Problem details: In the data from the line with "Task: Click the Count Classes info icon" up to and including the line with "pyautogui.click(x=405, y=190)", replace "icon" with "symbol" and give those lines again with nothing else changed.

(Entries taken from a collection)
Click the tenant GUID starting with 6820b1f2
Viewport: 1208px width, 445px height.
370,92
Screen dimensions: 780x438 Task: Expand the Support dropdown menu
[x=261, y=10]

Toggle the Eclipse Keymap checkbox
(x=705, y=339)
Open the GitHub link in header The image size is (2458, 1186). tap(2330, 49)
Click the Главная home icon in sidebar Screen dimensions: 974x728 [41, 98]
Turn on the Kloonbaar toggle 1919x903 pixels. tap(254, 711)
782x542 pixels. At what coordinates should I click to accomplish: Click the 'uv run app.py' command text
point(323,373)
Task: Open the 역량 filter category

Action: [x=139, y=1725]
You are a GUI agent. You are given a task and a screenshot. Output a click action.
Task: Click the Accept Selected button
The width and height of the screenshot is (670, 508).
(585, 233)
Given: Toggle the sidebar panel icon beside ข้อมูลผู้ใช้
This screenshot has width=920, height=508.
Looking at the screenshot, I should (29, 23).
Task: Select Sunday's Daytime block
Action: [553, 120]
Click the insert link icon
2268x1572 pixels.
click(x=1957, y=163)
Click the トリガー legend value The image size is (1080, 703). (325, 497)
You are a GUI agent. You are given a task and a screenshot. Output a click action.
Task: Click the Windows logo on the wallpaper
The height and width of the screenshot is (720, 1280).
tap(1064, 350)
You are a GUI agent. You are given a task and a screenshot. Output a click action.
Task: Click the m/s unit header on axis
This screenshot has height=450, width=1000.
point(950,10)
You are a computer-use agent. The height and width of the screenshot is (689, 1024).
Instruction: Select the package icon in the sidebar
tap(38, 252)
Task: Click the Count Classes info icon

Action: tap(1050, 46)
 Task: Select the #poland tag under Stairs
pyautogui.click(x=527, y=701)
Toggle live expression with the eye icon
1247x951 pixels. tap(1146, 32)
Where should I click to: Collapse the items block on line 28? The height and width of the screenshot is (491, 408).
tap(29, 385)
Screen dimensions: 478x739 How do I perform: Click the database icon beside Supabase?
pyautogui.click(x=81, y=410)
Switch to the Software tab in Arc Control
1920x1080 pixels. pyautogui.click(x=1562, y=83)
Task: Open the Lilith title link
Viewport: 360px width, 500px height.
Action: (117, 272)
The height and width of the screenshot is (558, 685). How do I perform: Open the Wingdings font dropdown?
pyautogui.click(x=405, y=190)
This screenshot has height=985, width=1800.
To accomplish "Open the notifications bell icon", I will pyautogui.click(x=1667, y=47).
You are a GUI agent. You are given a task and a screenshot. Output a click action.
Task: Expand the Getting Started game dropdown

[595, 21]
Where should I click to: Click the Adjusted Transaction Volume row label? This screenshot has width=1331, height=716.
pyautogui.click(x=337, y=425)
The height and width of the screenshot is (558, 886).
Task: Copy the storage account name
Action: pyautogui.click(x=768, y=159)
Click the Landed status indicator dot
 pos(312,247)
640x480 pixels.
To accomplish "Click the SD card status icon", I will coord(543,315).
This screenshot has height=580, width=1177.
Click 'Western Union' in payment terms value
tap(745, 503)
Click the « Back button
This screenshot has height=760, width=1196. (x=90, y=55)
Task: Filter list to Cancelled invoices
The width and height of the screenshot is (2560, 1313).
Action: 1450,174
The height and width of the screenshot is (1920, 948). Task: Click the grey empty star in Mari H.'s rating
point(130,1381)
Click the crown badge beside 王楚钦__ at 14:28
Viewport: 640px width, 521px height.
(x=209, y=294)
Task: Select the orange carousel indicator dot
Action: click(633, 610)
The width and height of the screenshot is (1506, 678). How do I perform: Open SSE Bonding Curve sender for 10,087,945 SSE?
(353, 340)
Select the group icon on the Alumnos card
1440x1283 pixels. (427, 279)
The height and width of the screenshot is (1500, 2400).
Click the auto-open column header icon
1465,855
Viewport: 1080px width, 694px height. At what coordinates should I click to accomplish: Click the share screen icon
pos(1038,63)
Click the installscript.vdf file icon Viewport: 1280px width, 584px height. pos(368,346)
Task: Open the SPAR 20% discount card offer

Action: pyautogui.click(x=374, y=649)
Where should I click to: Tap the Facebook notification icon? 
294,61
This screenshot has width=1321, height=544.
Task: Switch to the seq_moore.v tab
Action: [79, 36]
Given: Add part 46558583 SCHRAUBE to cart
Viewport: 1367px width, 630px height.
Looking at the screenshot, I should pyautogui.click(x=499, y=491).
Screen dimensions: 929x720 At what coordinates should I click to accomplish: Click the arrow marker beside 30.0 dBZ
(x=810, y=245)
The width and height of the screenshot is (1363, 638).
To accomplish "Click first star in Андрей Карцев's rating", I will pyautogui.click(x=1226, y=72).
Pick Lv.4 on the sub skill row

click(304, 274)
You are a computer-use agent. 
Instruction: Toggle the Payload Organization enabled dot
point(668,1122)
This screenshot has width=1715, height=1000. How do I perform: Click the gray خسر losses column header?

Result of the exercise:
Task: Click the Count Classes info symbol

Action: tap(1050, 46)
 Task: Select the #poland tag under Stairs
pyautogui.click(x=527, y=701)
Toggle live expression with the eye symbol
1247x951 pixels. tap(1146, 32)
Where should I click to: Collapse the items block on line 28? The height and width of the screenshot is (491, 408).
tap(29, 385)
Screen dimensions: 478x739 How do I perform: Click the database symbol beside Supabase?
pyautogui.click(x=81, y=410)
Switch to the Software tab in Arc Control
1920x1080 pixels. pyautogui.click(x=1562, y=83)
Task: Open the Lilith title link
Viewport: 360px width, 500px height.
Action: (117, 272)
The height and width of the screenshot is (558, 685). How do I perform: Open the Wingdings font dropdown?
pyautogui.click(x=405, y=190)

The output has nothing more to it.